Во время работы я спала суммарно около 20 часов в неделю, а единственный выходной посвящала шестнадцатичасовому сну. Ела раз в день, если не забывала. От шоколадок теперь у меня через зуб кариес и больные десны, от энергетиков — тремор. Летом 2020-го у меня начались панические атаки: как-то после работы я пошла на маникюр и упала в обморок прямо перед мастером.
Спустя время после ухода с работы я столкнулась с депрессией. С «распродажей» я постоянно была занята, а теперь лежу дома. Появилась ломка, стало не хватать адреналина, который был на работе. Еще я до сих пор страдаю сильными приступами тревоги и не могу есть, хотя постоянно ощущаю чувство голода, при этом у меня никогда не было булимии. В итоге я пошла к психиатру, где мне поставили посттравматическое расстройство и депрессию средней тяжести.
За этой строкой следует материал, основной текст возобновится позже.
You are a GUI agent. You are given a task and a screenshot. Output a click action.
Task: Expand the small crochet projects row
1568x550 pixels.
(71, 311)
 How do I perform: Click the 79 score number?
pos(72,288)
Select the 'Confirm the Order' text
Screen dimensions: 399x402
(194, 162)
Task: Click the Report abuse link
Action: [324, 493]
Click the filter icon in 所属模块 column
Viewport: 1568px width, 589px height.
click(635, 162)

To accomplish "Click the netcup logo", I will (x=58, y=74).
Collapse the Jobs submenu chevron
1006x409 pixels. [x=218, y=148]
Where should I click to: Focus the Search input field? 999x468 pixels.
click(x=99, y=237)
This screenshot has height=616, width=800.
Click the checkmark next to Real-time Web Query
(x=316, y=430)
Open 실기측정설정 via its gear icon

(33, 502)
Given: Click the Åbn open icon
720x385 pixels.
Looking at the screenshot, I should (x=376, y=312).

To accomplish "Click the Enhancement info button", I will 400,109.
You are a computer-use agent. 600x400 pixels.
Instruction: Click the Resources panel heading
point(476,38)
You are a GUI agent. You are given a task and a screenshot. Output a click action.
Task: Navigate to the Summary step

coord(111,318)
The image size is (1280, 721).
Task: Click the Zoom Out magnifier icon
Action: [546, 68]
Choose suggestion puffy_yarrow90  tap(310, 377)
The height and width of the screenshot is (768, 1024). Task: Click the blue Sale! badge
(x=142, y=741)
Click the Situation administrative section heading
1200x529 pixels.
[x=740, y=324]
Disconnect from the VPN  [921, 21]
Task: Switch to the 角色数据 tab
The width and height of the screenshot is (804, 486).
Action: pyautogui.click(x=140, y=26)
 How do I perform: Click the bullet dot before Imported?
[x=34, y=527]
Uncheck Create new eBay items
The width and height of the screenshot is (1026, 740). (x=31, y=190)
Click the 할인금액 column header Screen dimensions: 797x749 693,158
В один день я села и начала думать: а что с нами вообще делали на «распродаже»? Как склоняли делать безумные вещи, а мы поддавались? Вообще, играет роль то, то в такой бизнес обычно попадают люди с плохим бэкграундом: они бегут от проблем и думают, что наконец-то нашли настоящее комьюнити, вторую семью. Плюс иногда приезжие из других городов, которым нужно быстро заработать денег.
Организаций по «распродаже» пруд пруди: несколько в Москве и Санкт-Петербурге, еще какая-то работает в областях. Некоторые работники мигрируют между такими компаниями. Визуально распознать точку очень просто: увидел человека с рупором, шарики у метро — это оно. Схемы могут варьироваться, но общий почерк один и тот же: работа вчерную, обман клиентов, манипуляции и унижения сотрудников.
Сейчас странный период: я перестала пить таблетки, которые выписал психиатр, начала употреблять алкоголь, лежу дома и ничего не делаю. После «распродажи» очень триггерят выходы на улицу, еще страшнее от контактов с людьми. На днях задумывалась о том, что хочу найти работу, но после секты об этом больно думать: не представляю, как я приду в какой-то коллектив и буду там общаться. На прошлой работе нам постоянно говорили: «После "распродажи" нет ни работы, ни денег, вообще ничего». Сейчас мне кажется, что они были правы.